Why I Came Back
October 02, 2000
Well, I’m back. I spent two weeks in New York, two weeks in Italy and France,
two months in Sweden, two weeks in Boston, and have now arrived back in the
Bay Area, probably to stay for good.
I’ve been through a lot, seen a lot, enjoyed a lot, read a lot, and thought a lot. I have not coded much, or done too much email, or even that much writing. I think I have grown quite a bit.
Of course, none of these plans were what I indicated I was likely to do. Life works like that. I’d like to share with you a bit of what happened, and why, and how things are turning out.
First off, you probably are wondering when I’m going to Tahoe to join the California Conservation Corps. Many of you have even emailed me to ask how my time is going / has gone. Well, I’m not working for the CCC in Tahoe and probably won’t for some time; it’s not that I don’t think that they are a superb organization, but there are a few reasons why I
don’t think that that would be a good step for me right now.

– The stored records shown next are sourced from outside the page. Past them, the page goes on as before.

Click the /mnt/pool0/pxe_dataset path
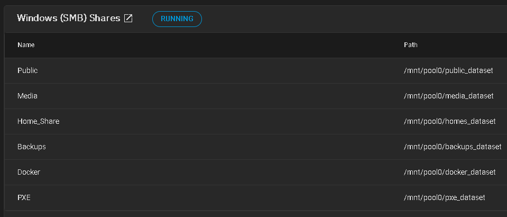Screen dimensions: 507x217 tap(444, 197)
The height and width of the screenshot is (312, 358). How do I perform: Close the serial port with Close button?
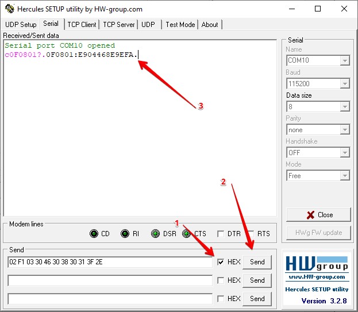coord(318,214)
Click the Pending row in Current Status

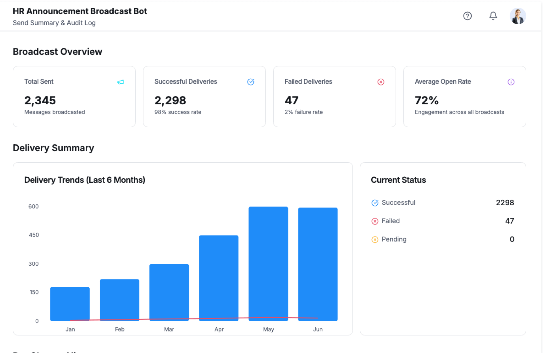coord(442,239)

The brunt of the reason why I needed a break is that I was suffocating in technology by the end of my senior year; I had been increasingly involved in high-tech for the prior six years of my life, without any break at all. I was too far ensconced in my own coding pressures to realize that it was a choice. It wasn’t until I got a chance to separate myself from it and open myself up to the possibility of doing anything I really wanted to do that I realized that my true desire is to be involved with technology. That this has been my calling since I started programming at the age of five. But without a proper sense of balance in my life (at the end of senior project, I was quite literally doing 18+ hour workdays for days on end), it was hard to see that and hard to appreciate the true joy that coding and innovation
brings.
But my time abroad gave me the time I needed to understand this, and I
began to slowly feel the pull, the desire to program and think, growing
steadily within. I realized that I couldn’t run from technology any more
than I could run from my feet: life without programming and technical
thoughts would be lacking many of the joys that life could bring to me.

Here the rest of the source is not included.